By considering ESB in terms of an SOA infrastructure, then we have the flexibility to abstract away from given implementation choices, such as JMS, SOAP etc. Then we define the capabilities that we want from our SOA infrastructure, which become the capabilities for the ESB. However, because of their heritage, ESBs typically come with a few assumptions that are not inherent to SOA:

Loose coupling does not require a mediator to route messages, although that is dominant ESB architecture. This is also a requirement within the JBI specification. The ESB model should not restrict the SOA model, but should be seen as a concrete representation of SOA. As a result, if there is a conflict between the way SOA would approach something and the way in which it may be done in a traditional ESB, the SOA approach will win within JBossESB.

Therefore, in JBossESB mediation (e.g., content based routing) is a deployment choice and not a mandatory requirement. Obviously for compliance with certain specifications it may be configured by default, but if developers don't need that compliance point, they should be able to remove it (generally or on a per service basis).

The abstract view of the ESB/SOA infrastructure is shown below in Figure 1:

At its core, a good SOA should have a good messaging infrastructure (MI), and JMS is a fairly good example of a standards-compliant MI. But it obviously will not be the only implementation supported. Other capabilities that an ESB provides include:

Access control lists (ACLs) are important and complimentary to security protocols, such as WS-Security/WS-Trust, and often overlooked by existing implementations. JBossESB will support ACLs are part of the security capabilities.

Many of these capabilities can be obtained by plugging in other services or layering existing functionality on the ESB. We should see the ESB as the fabric for building, deploying and managing event-driven SOA applications and systems. There are many different ways in which these capabilities can be realized, and the JBossESB does not mandate one implementation over another. Therefore, all capabilities will be accessed as services which will give plug-and-play configuration and extensibility options.

Figure 2: ESB components and multi-bus support.

Architectural requirements

In a distributed environment services can communicate with each other using a variety of message passing protocols. With the aid of client and server stub code, RPC semantics can be used to maintain the abstraction of local procedure calls across address space boundaries. Client stub code is a local proxy for the remote object, which is controlled by the corresponding server stub code. It is the responsibility of the client stub to marshal information which identifies the remote method and its parameters, transmit this information across the network to the object, receive the reply message, and un-marshal the reply to return to the invoker.

However, SOA does not imply a specific carrier protocol and neither does it imply RPC semantics (in fact, loose coupling of services forces developers into an asynchronous message passing pattern3). Therefore, multiple protocols should be supported simultaneously. In most cases, clients will know the communication protocol to use when interacting with a service; however, in some situations this may not be the case, and the communication stack may need to be assembled dynamically (via a hand-shake protocol, where the client stub may have to be dynamically constructed4).

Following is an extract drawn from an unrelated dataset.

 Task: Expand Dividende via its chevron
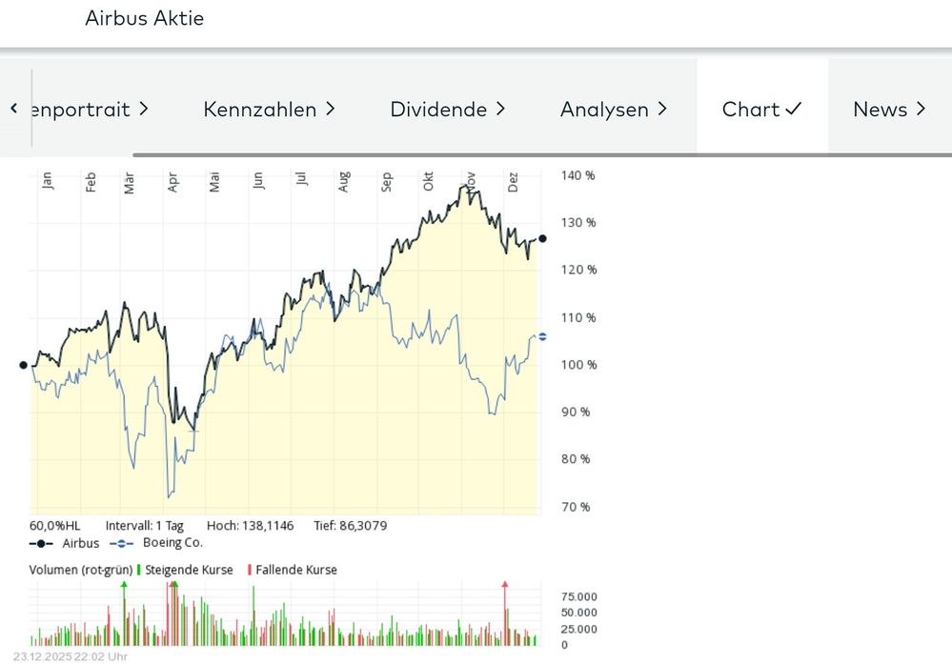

At the core of JBossESB is a messaging infrastructure (MI), but this MI is abstract, in that it does not force us into just JMS or SOAP styles. For example, a pure-play Web Services deployment within the ESB can be supported. As such, JBossESB assumes a single MI abstraction, but the capabilities may be provided by multiple different implementations. This is further support for the notion of having multiple buses within the ESB (each bus may be controlled by a separate MI implementation).

The service description and service contract are extremely important in the context of SOA and therefore ESB. In general, the developers create the contracts and the ESB maps it to whatever technology is being used to implement the SOA, e.g., WSDL. JBossESB allows this mapping to technology to be configurable and dynamic, i.e., it supports multiple SOA implementation technologies.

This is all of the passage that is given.